Un sentir que conquista el lenguaje que lo exprese implica una actitud conciliadora de supuestas polaridades, una difuminación de los tiránicos deslindes que la razón, cuando actúa independientemente, trata de imponer en el cosmos. Así como la obra de Montejo se desvía de los binarismos al consustanciar contenido y expresión, la contraposición radical del “yo” y el “otro” se topa con un desafío igual de importante, si pensamos no solo en la complicada red heteronímica que se teje alrededor del tipógrafo de Puerto Malo desde la publicación de El cuaderno de Blas Coll (1981), sino también en la advertencia socarrona que en 1983 agrega el Montejo editor: “no me atrevo a negar la existencia del sabio tipógrafo como no osaría a negar rotundamente la mía”. En otras palabras: aun si quisiéramos celebrar la autonomía de Coll y sus discípulos ―los “colígrafos”―, ello debería hacerse al amparo de la duda, porque no caben las separaciones tajantes entre ficción y realidad.

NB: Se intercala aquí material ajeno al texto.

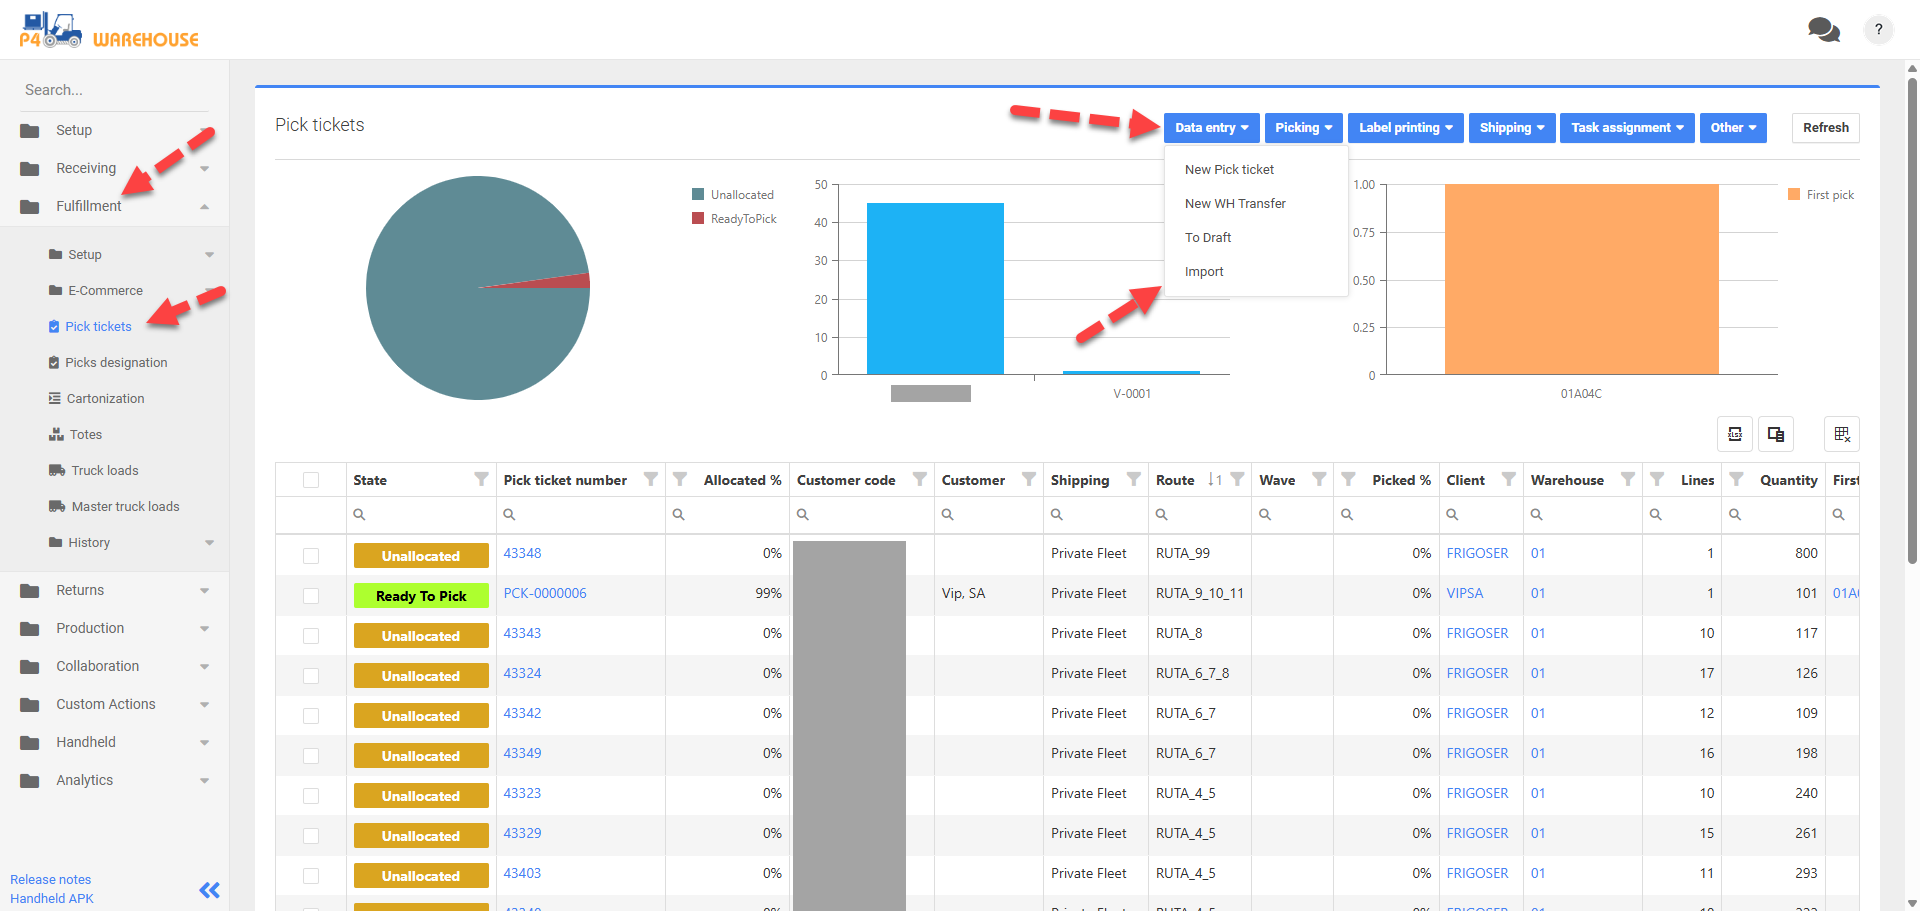Click the Unallocated legend color swatch
Screen dimensions: 1920x911
tap(698, 195)
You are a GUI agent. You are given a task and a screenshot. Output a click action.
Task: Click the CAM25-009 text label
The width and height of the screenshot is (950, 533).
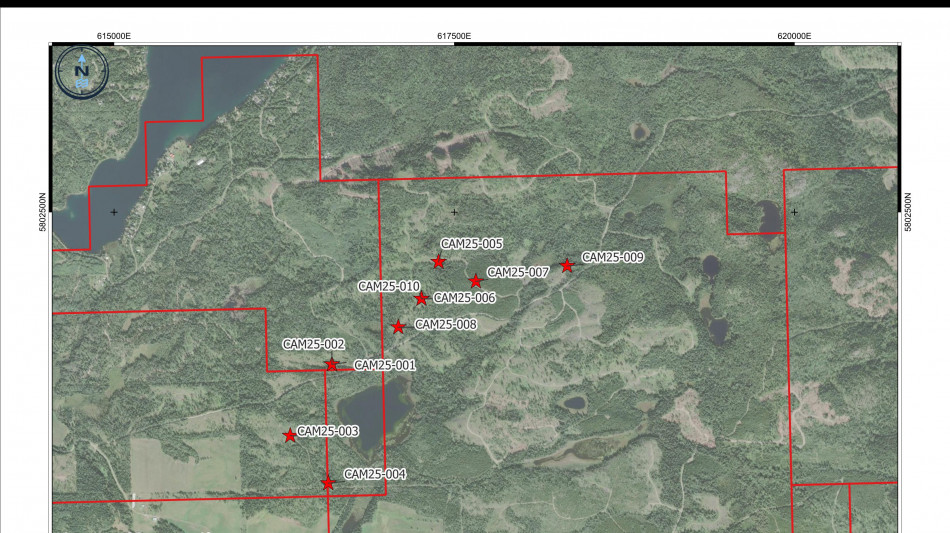[x=613, y=257]
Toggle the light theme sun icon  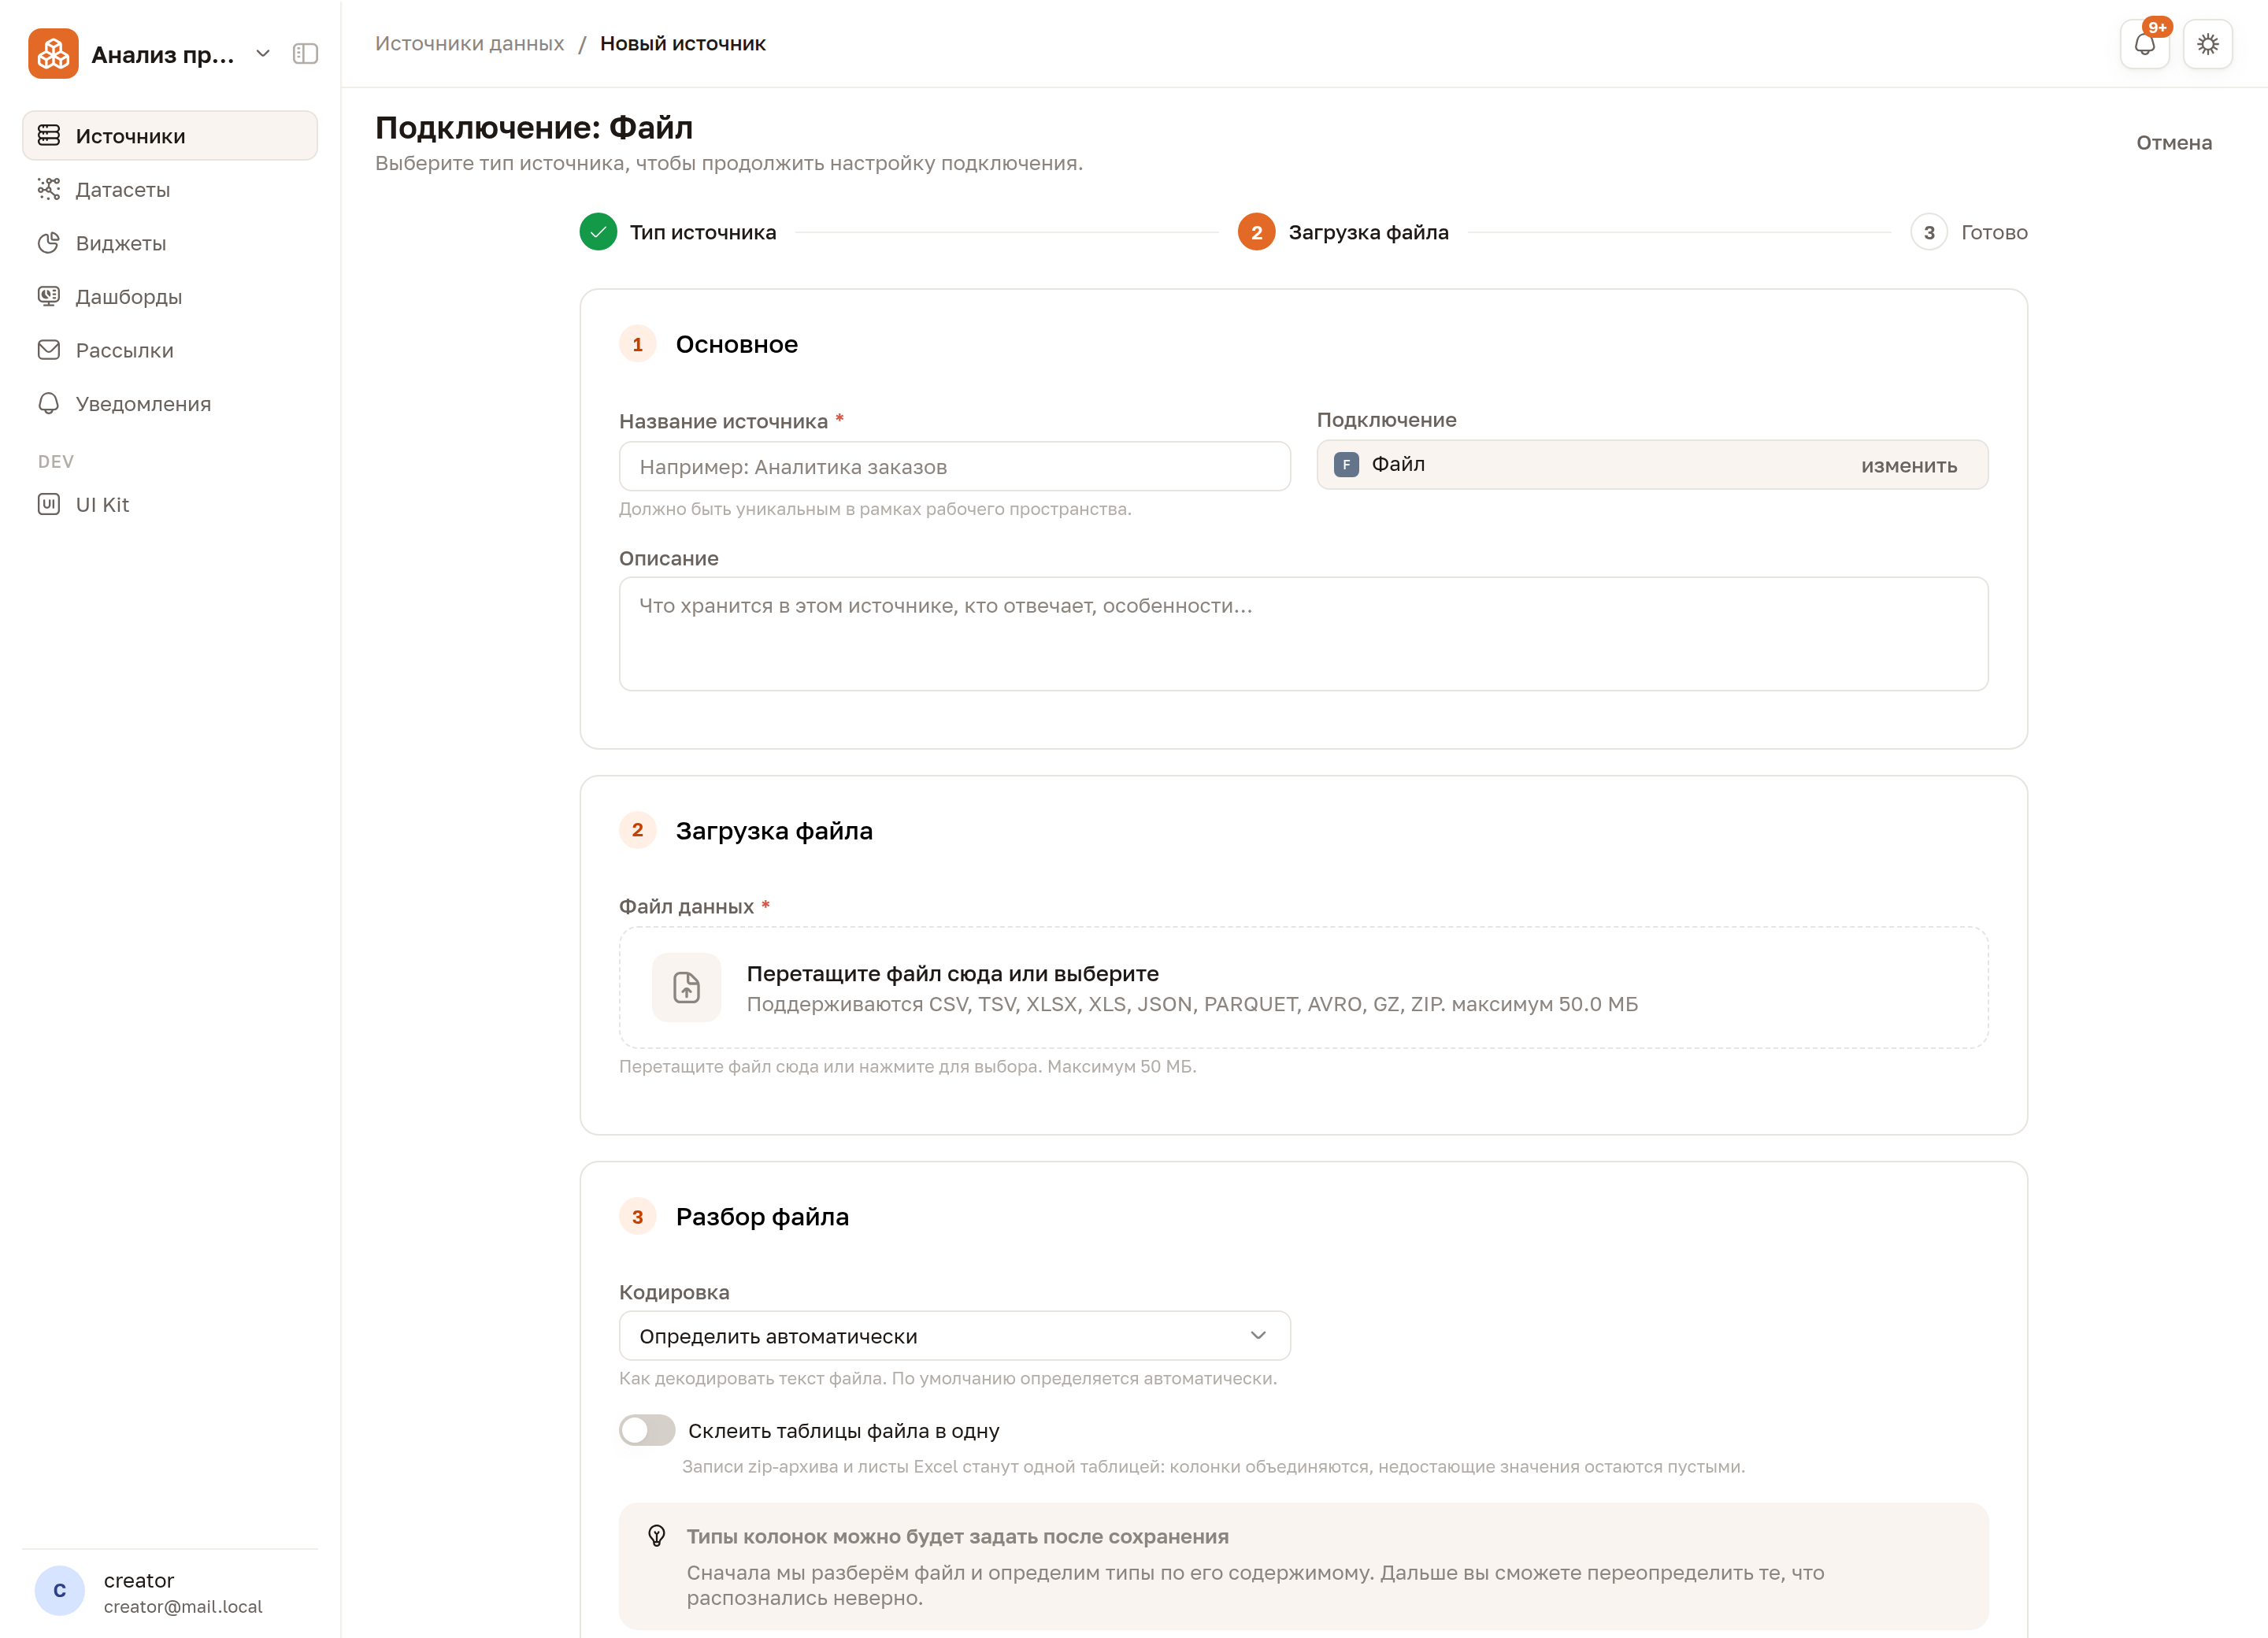point(2208,44)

En cada escrito de Montejo se avista un umbral donde, como diría el poema “Los ausentes”, de Partitura de la cigarra (1999), nos sentimos “algo intermedio / […] / contentos de estar en la tierra y de no estar en ella”. En esas transiciones se concentra la emotividad; allí cristaliza la experiencia melancólica de una época donde varias promesas fundamentales de la modernidad no se cumplieron, poblando de ilusiones el horizonte tanto nacional como internacional. El primero, invadido por falsos mitos colectivos del desarrollo que ocultaron los mitos que de verdad podrían haber religado ―es decir, con sinceridad― a los venezolanos consigo mismos como pueblo. El segundo, sometido a la lógica del capital que ha perseverado en exacerbar los procesos de cosificación, desalojando de nuestras expectativas lo humano como referente o valor.
Acaso la gran ambición de Eugenio Montejo consistió en el hallazgo de un punto de convergencias éticas y metafísicas conducentes a una contemporaneidad genuina, exenta de frívolos espejismos.